Config Validation Errors
These combinations are rejected at config load time with a clear error message.
| Engine | Invalid Combination | Reason | Resolution |
|---|---|---|---|
| transformers | load_in_4bit=True + load_in_8bit=True | Cannot use both 4-bit and 8-bit quantization simultaneously | Choose one: transformers.load_in_4bit=true OR transformers.load_in_8bit=true |
| transformers | torch_compile_mode without torch_compile=True | torch_compile_mode/torch_compile_backend only take effect when torch_compile=True | Set transformers.torch_compile=true when using torch_compile_mode or torch_compile_backend |
| transformers | bnb_4bit_* without load_in_4bit=True | BitsAndBytes 4-bit options require 4-bit quantization to be enabled | Set transformers.load_in_4bit=true when using bnb_4bit_compute_dtype, bnb_4bit_quant_type, or bnb_4bit_use_double_quant |
| transformers | cache_implementation with use_cache=False | Cannot specify a cache strategy when caching is explicitly disabled | Remove use_cache=false or remove cache_implementation |
| all | engine section mismatch | Engine section must match the engine field | Ensure transformers:/vllm:/tensorrt: section matches engine: field |
| all | passthrough_kwargs key collision | passthrough_kwargs keys must not collide with ExperimentConfig fields | Use named fields directly instead of passthrough_kwargs |
| tensorrt | dtype=float32 | TensorRT-LLM is optimised for lower-precision inference | Use dtype='float16' or 'bfloat16' |
| vllm | load_in_4bit or load_in_8bit | vLLM does not support bitsandbytes quantization | Use vllm.quantization (awq, gptq, fp8) for quantized inference |
Streaming Mode Constraints
When streaming=True, certain parameters are ignored or behave differently
because streaming requires sequential per-request processing to measure TTFT/ITL.

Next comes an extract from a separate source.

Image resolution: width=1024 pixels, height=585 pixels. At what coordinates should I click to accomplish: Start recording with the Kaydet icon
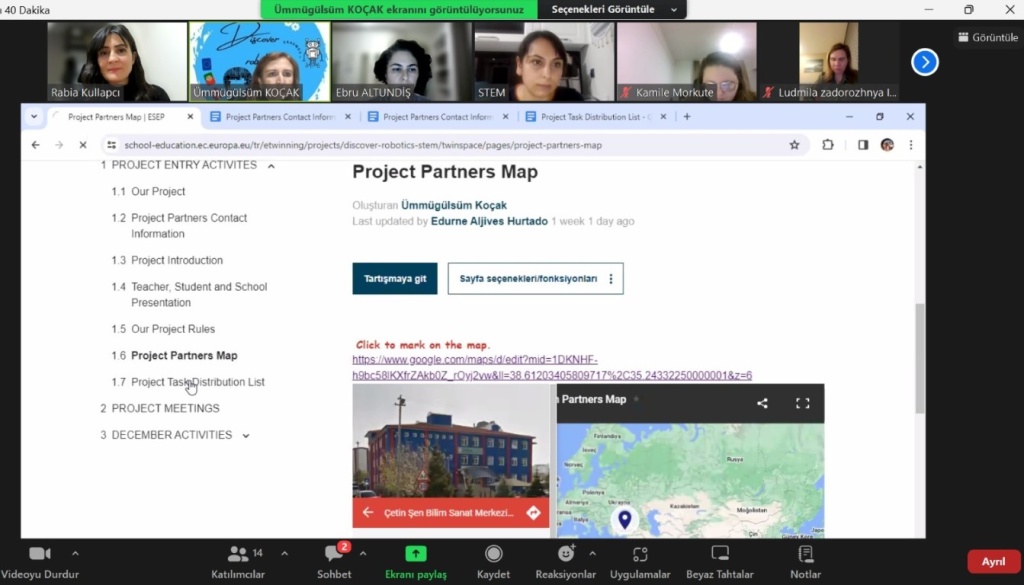pyautogui.click(x=493, y=554)
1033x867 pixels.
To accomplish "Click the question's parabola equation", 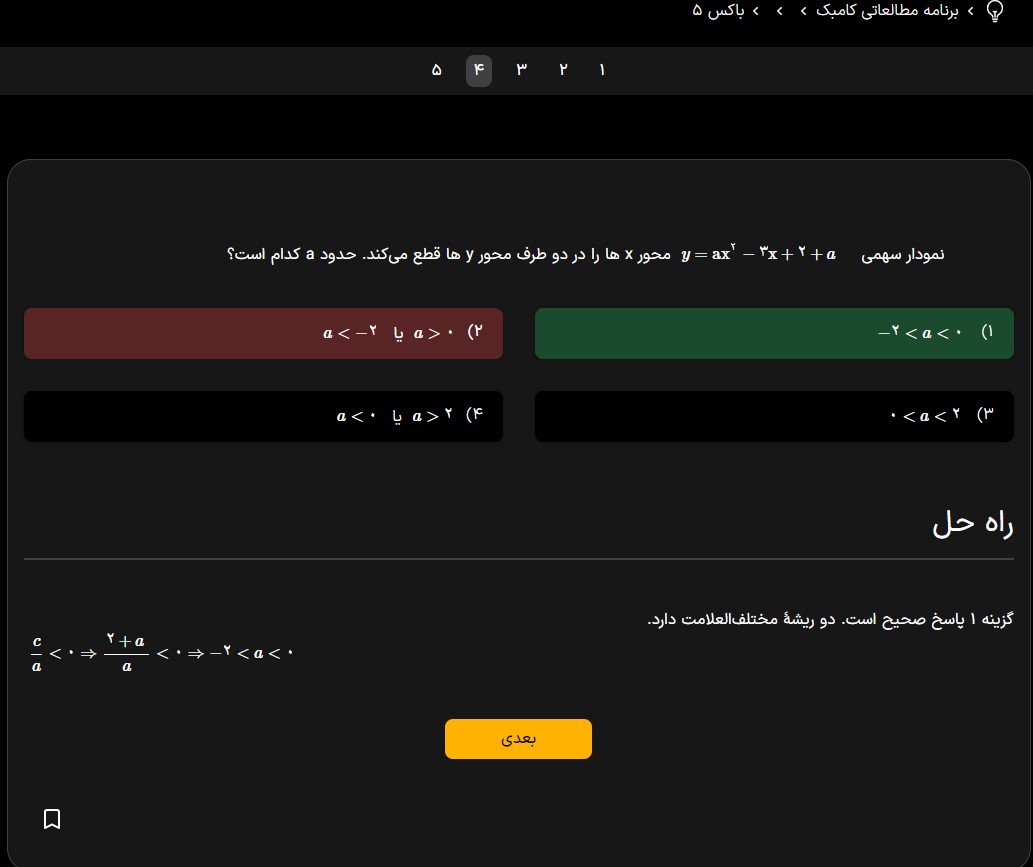I will tap(759, 254).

| Engine | Parameter | Behaviour with streaming=True | Impact |
|---|---|---|---|
| all | transformers.batch_size / vllm.max_num_seqs | Ignored - processes 1 request at a time | Reduced throughput but accurate latency |
| transformers | transformers.torch_compile | May cause graph-tracing errors | Falls back to non-compiled inference |
| transformers | transformers.batching_strategy | Ignored - always sequential | No batching optimisation |
| vllm | vllm.enable_chunked_prefill | May interfere with TTFT measurement | Consider disabling for accurate TTFT |
When to use streaming=True:
- Measuring user-perceived latency (TTFT, ITL)

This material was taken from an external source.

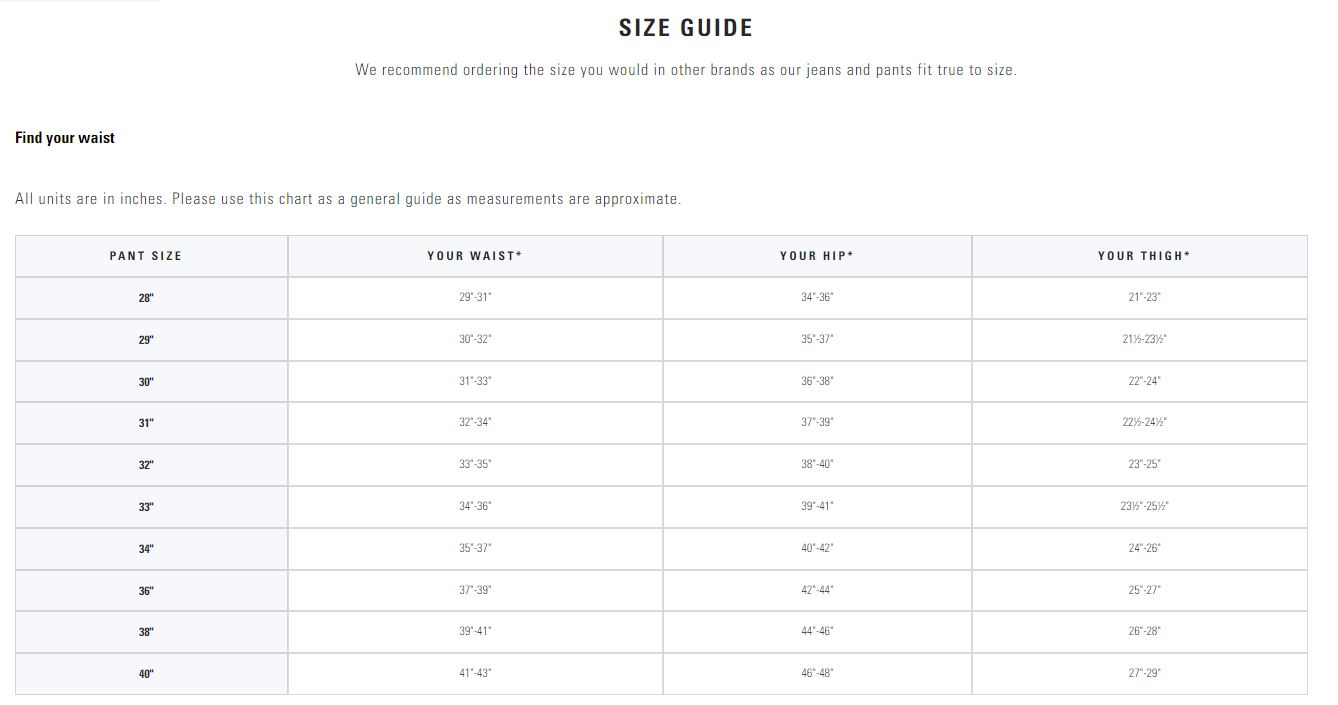
Task: Click the YOUR WAIST column header
Action: click(475, 256)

- Evaluating real-time chat/assistant workloads
- MLPerf inference latency benchmarks
When to use streaming=False:
- Throughput benchmarking
- Batch processing workloads
- torch.compile optimisation testing
Runtime Limitations
These combinations pass config validation but may fail at runtime due to hardware, model, or package requirements.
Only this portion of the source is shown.